Hemingway had a simple trick for overcoming writer's block. In a memorable passage in A Moveable Feast, he writes:
Sometimes when I was starting a new story and I could not get it going, I would sit in front of the fire and squeeze the peel of the little oranges into the edge of the flame and watch the sputter of blue that they made. I would stand and look out over the roofs of Paris and think, "Do not worry. You have always written before and you will write now. All you have to do is write one true sentence. Write the truest sentence that you know." So finally I would write one true sentence, and then go on from there. It was easy then because there was always one true sentence that I knew or had seen or had heard someone say. If I started to write elaborately, or like someone introducing or presenting something, I found that I could cut that scrollwork or ornament out and throw it away and start with the first true simple declarative sentence I had written.

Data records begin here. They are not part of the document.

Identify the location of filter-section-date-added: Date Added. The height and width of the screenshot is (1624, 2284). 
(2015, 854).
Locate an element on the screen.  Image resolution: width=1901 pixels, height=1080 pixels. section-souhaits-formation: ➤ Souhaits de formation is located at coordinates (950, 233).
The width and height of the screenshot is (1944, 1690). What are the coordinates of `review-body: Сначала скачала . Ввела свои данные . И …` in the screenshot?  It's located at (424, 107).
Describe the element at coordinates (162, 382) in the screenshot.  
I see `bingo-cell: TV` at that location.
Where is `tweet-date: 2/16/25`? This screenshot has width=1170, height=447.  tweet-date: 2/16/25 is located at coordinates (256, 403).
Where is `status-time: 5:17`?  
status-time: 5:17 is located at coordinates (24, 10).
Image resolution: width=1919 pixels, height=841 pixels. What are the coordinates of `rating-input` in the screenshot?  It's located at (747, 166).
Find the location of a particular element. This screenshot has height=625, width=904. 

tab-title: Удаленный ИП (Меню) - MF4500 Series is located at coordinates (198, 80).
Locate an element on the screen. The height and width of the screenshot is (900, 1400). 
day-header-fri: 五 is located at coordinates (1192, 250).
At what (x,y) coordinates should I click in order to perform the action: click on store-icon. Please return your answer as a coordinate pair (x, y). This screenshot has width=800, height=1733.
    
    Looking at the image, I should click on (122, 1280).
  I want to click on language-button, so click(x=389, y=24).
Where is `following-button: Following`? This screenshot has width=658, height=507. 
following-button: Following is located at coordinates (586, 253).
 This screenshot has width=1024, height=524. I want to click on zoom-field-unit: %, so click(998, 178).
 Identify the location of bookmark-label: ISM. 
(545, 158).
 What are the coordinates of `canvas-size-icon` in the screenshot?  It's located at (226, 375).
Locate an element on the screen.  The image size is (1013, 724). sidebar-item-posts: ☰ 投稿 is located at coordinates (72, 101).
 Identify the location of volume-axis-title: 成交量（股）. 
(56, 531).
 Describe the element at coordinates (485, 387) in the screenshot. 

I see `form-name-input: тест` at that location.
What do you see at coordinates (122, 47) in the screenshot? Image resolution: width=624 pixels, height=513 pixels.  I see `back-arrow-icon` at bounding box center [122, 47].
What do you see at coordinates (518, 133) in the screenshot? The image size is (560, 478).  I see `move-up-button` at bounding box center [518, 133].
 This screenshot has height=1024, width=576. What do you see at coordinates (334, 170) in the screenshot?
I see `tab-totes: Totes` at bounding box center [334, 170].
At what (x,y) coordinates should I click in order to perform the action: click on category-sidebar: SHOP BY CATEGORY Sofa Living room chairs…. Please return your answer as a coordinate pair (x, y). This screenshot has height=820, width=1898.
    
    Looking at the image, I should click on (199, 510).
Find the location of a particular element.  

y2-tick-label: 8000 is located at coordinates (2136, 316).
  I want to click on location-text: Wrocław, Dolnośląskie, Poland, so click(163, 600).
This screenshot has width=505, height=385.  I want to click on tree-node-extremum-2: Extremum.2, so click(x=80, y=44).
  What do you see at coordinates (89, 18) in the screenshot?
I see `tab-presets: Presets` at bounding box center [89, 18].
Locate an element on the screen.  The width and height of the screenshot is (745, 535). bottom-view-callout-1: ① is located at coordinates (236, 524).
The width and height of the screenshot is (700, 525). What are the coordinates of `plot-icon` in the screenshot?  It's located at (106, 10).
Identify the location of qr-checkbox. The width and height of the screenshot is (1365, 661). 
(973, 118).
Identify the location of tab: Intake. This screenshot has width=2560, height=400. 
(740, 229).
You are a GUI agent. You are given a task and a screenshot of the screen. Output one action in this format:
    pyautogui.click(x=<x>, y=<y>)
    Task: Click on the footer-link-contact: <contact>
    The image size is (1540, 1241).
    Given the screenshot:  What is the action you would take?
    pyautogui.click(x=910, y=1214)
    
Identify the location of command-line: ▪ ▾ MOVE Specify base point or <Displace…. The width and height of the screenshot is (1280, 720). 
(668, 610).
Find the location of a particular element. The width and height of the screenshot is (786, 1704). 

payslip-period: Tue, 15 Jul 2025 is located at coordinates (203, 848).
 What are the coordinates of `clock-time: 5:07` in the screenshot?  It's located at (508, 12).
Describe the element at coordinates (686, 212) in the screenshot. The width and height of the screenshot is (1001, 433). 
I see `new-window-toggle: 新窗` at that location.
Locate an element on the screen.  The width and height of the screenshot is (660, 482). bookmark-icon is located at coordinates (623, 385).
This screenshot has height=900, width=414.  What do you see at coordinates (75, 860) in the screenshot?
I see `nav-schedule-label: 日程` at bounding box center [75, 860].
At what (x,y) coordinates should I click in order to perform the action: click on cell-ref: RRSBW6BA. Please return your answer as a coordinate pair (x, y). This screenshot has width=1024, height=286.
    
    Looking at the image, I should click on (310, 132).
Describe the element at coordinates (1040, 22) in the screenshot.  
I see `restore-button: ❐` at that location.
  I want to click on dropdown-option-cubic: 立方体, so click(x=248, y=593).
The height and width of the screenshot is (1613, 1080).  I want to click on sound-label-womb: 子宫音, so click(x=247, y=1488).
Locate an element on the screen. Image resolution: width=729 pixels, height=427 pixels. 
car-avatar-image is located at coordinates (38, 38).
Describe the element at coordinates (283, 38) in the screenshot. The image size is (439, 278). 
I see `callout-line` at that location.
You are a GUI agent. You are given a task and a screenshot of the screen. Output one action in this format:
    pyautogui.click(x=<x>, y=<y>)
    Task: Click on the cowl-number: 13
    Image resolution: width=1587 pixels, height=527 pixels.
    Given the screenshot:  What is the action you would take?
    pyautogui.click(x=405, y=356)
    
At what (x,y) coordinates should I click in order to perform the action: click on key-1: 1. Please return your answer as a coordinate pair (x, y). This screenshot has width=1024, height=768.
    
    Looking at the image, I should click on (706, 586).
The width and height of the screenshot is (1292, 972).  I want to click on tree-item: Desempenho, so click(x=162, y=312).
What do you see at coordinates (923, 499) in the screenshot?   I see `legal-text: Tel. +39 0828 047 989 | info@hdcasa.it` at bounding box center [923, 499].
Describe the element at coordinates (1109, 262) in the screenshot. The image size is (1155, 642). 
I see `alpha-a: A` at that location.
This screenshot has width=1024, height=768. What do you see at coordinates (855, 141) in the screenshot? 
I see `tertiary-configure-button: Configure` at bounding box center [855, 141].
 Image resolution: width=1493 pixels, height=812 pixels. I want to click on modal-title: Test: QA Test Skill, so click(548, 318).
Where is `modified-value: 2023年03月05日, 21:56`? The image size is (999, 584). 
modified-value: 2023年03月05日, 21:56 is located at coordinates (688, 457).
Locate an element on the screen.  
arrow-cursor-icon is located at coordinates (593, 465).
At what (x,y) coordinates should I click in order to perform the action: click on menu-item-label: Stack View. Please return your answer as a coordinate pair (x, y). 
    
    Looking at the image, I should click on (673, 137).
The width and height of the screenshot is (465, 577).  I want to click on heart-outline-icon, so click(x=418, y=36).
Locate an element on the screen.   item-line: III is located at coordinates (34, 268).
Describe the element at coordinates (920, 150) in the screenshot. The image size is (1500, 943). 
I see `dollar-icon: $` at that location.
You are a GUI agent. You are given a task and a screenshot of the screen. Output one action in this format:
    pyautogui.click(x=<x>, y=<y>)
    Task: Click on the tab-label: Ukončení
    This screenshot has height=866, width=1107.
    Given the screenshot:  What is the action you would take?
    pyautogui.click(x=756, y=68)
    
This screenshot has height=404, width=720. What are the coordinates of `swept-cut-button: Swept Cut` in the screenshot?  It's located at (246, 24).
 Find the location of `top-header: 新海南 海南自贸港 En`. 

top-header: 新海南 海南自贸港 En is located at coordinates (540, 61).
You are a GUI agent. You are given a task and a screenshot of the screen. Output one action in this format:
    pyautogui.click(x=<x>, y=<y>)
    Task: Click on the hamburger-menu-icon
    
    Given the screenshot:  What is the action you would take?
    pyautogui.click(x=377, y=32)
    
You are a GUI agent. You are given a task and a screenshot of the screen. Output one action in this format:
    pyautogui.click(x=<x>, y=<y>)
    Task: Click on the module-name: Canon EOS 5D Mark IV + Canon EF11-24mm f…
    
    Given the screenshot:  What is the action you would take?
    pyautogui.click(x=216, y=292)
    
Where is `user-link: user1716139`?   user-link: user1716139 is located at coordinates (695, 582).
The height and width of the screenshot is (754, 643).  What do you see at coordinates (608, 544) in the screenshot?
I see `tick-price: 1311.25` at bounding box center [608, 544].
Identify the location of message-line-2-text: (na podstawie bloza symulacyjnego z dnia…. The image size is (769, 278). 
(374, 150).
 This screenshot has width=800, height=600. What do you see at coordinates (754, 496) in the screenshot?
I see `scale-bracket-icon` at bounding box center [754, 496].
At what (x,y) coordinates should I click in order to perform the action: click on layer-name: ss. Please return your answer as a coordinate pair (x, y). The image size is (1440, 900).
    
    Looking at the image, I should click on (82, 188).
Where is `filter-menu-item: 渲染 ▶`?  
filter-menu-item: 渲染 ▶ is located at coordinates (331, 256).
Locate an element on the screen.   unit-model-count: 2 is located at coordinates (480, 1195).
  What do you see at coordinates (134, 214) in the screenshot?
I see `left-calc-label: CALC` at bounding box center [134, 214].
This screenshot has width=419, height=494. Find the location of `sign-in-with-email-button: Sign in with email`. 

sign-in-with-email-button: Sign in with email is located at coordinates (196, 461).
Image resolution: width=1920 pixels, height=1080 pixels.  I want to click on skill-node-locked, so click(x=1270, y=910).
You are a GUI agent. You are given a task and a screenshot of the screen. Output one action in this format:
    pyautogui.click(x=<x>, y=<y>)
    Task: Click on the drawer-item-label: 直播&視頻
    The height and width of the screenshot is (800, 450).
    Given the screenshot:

When, for whatever reason, I can't get to writing I read the above. I have personalized Hemingway's - To get started, write one true sentence....
I write one good solid sentence. Whether it is two or twenty words. I stop. I ponder over it. I edit that one sentence until it says just what I want it to say.
I don't edit it for grammar or sentence structure.
I edit it for content.
I edit it so it speaks the words I want spoken!
All the while, my brain is now pushing to go to the next, but I wait. I go on the porch. Take a couple of deep cleansing breathes. Go back to my laptop, read the sentence, make sure it is "a true sentence" and then let the words flow forth. And without fail, the words flow.